UK Unicorns Monzo, BrewDog & Revolut are Crowdcube Alumni
UK’s largest investment crowdfunding platform by volume Crowdcube has now helped to raise capital for three separate unicorns aka firms that have attained a valuation of $ 1 billion or more.
Crowdcube pointed to this fact in a recent blog post just as Crowdcube veteran Monzo, a digital challenger bank, became the most recent Fintech to join the unicorn club. Monzo currently has over one million banking customers and, incredibly, accounts for “15% of all new bank accounts opened each month in the UK.” That’s pretty impressive.
Monzo, a Fintech that represents the future of banking, closed on a £85 million funding round this week led by General Catalyst and Accel. The funding delivered a valuation of around a billion dollars as well as a clear sign of traction as a challenger bank.
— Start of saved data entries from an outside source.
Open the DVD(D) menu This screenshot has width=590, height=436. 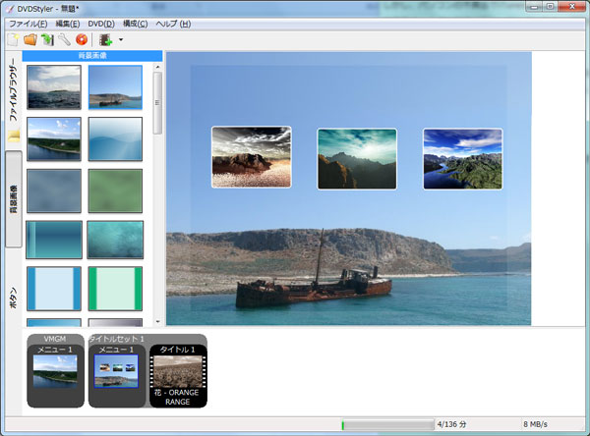point(104,23)
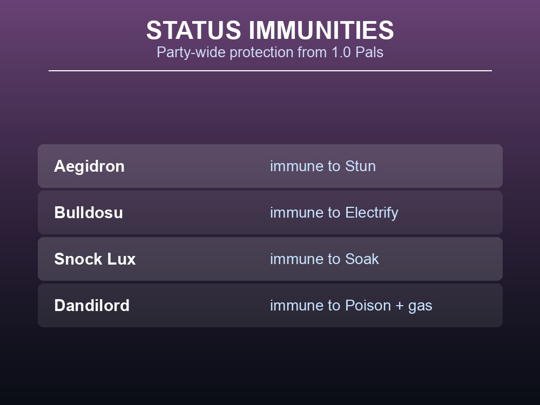
Task: Select the Bulldosu name label
Action: point(89,212)
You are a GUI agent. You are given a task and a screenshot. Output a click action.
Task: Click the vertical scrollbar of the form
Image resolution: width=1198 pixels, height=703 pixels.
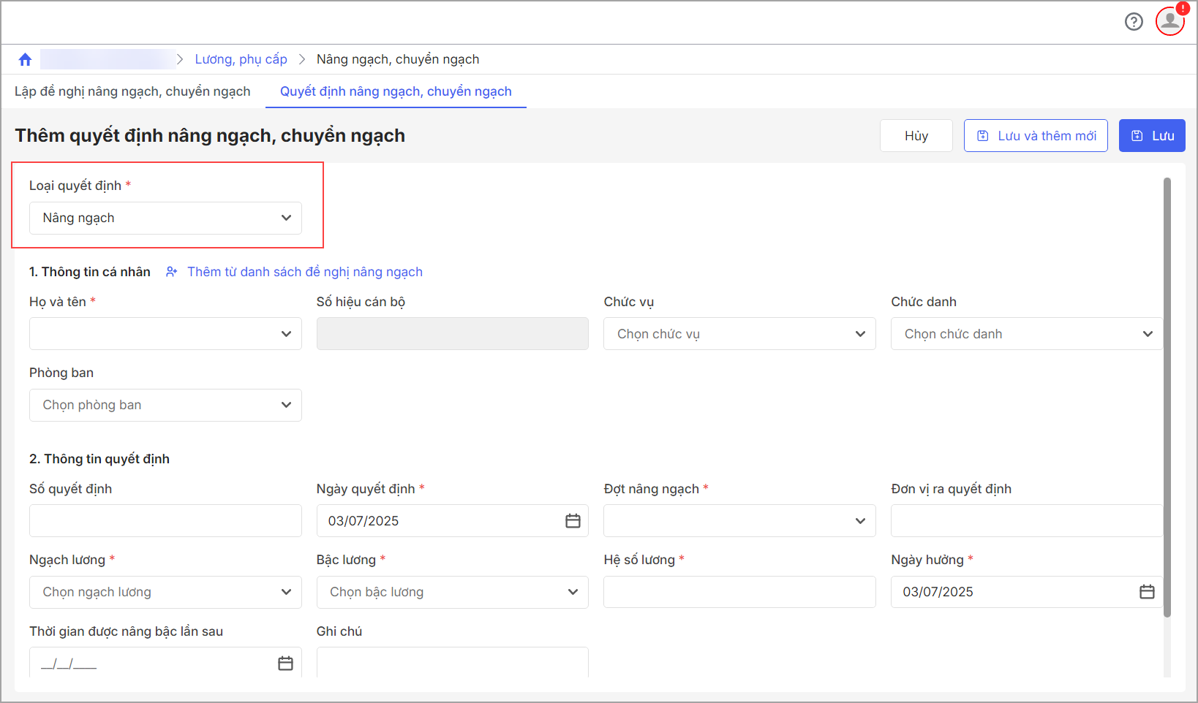coord(1167,395)
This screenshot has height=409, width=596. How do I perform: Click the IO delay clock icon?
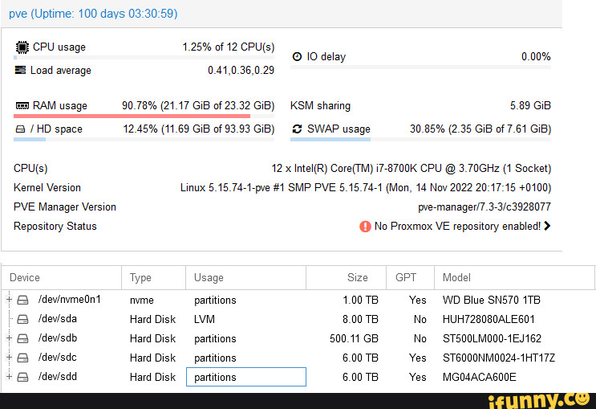pos(297,56)

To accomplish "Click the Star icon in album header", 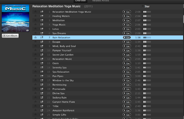I will pyautogui.click(x=143, y=6).
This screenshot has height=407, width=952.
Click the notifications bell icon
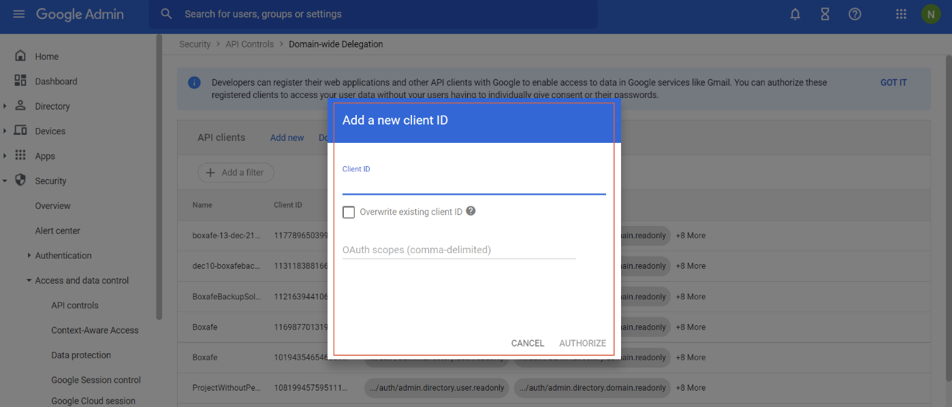(x=795, y=14)
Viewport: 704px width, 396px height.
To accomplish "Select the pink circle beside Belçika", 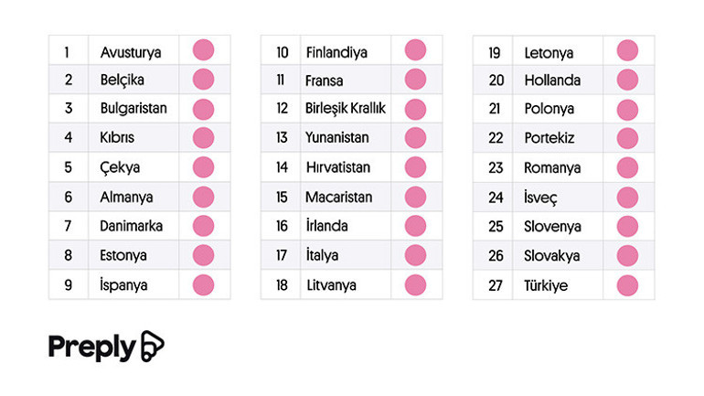I will point(203,80).
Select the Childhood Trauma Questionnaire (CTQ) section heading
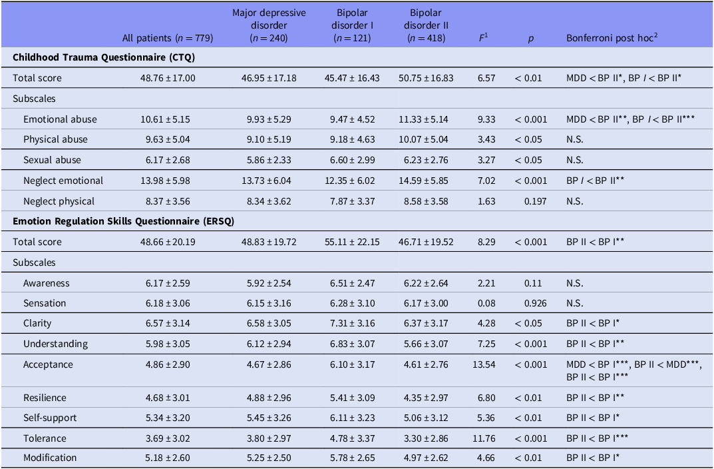The width and height of the screenshot is (714, 469). click(103, 57)
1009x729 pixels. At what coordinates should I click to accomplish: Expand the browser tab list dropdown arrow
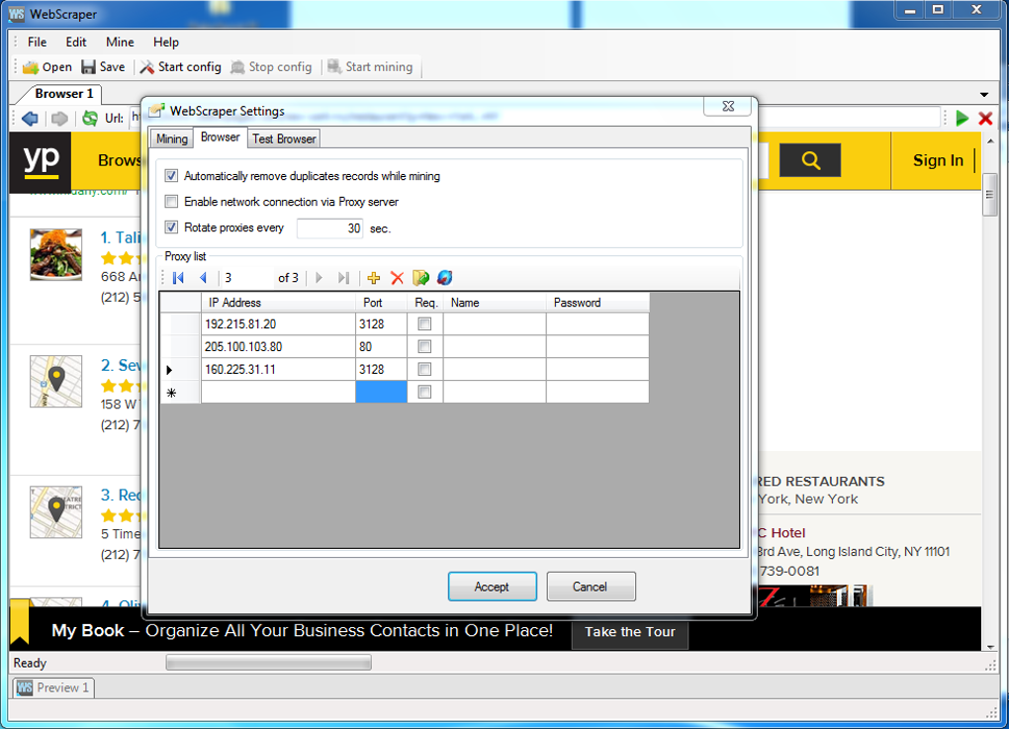pyautogui.click(x=984, y=95)
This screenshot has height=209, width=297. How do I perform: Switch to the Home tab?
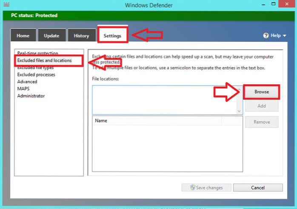point(23,36)
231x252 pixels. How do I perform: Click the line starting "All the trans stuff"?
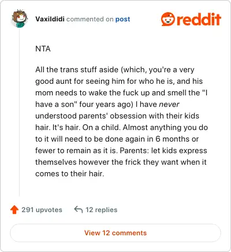click(x=115, y=70)
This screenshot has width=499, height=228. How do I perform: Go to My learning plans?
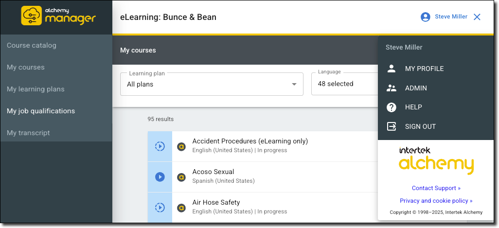click(36, 89)
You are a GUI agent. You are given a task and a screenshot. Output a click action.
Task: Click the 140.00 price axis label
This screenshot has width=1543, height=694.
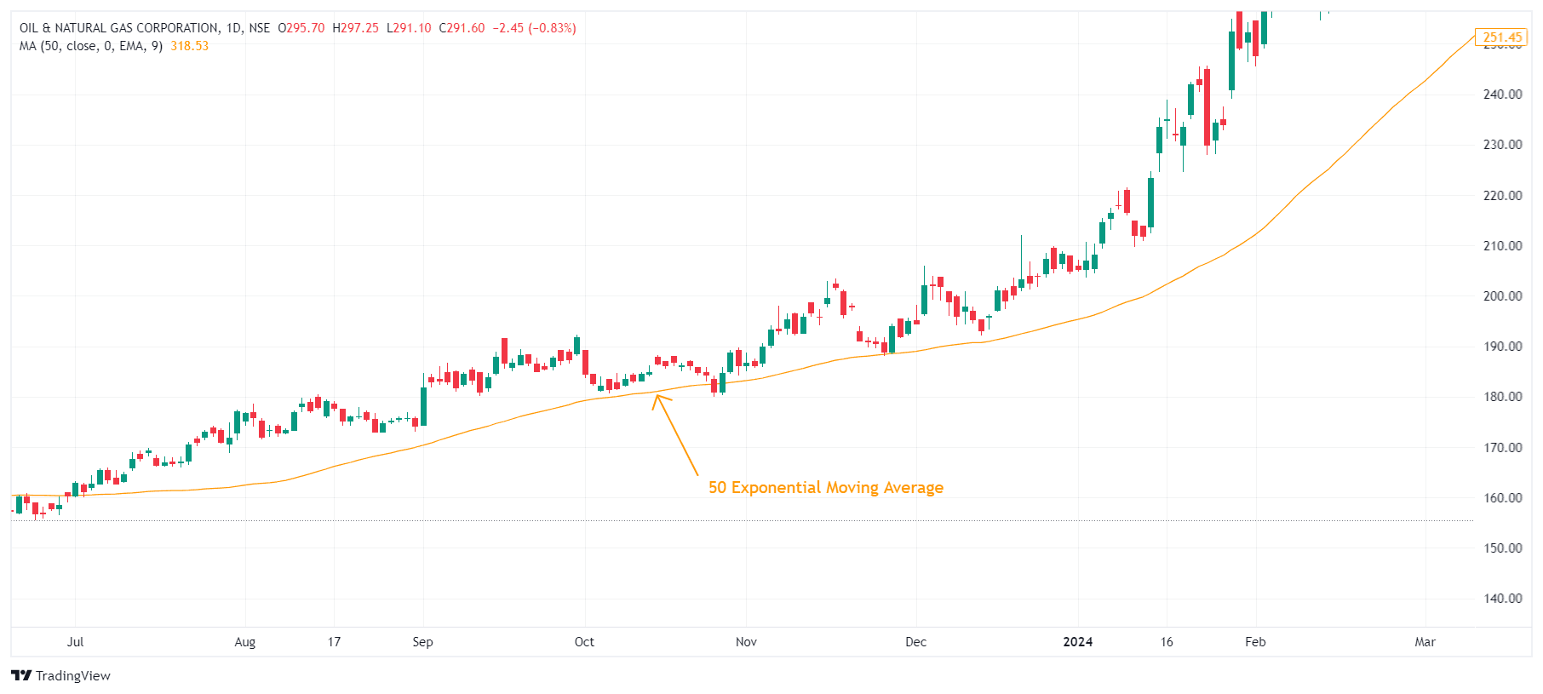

Previously, Monzo has crowdfunded about £4.2 million on Crowdcube. While CI has not heard what this means for early investors, clearly Monzo’s valuation has jumped since it first blessed the pages of Crowdcube’s online investment site.
Earlier this year, Monzo competitor and member of the same Unicorn Club – Revolut, topped $1 billion in valuation. In April, Revolut raised $250 million at a valuation of $1.7 billion. Revolut has raised $340 million since the company launched including multiple crowdfunding offerings on Crowdcube as well as competing site Seedrs.
BrewDog achieved Unicorn status last year. One of the most prolific crowdfunding firms in the world, BrewDog has raised over £60 million online, including a Reg A+ offering which is ongoing in the US.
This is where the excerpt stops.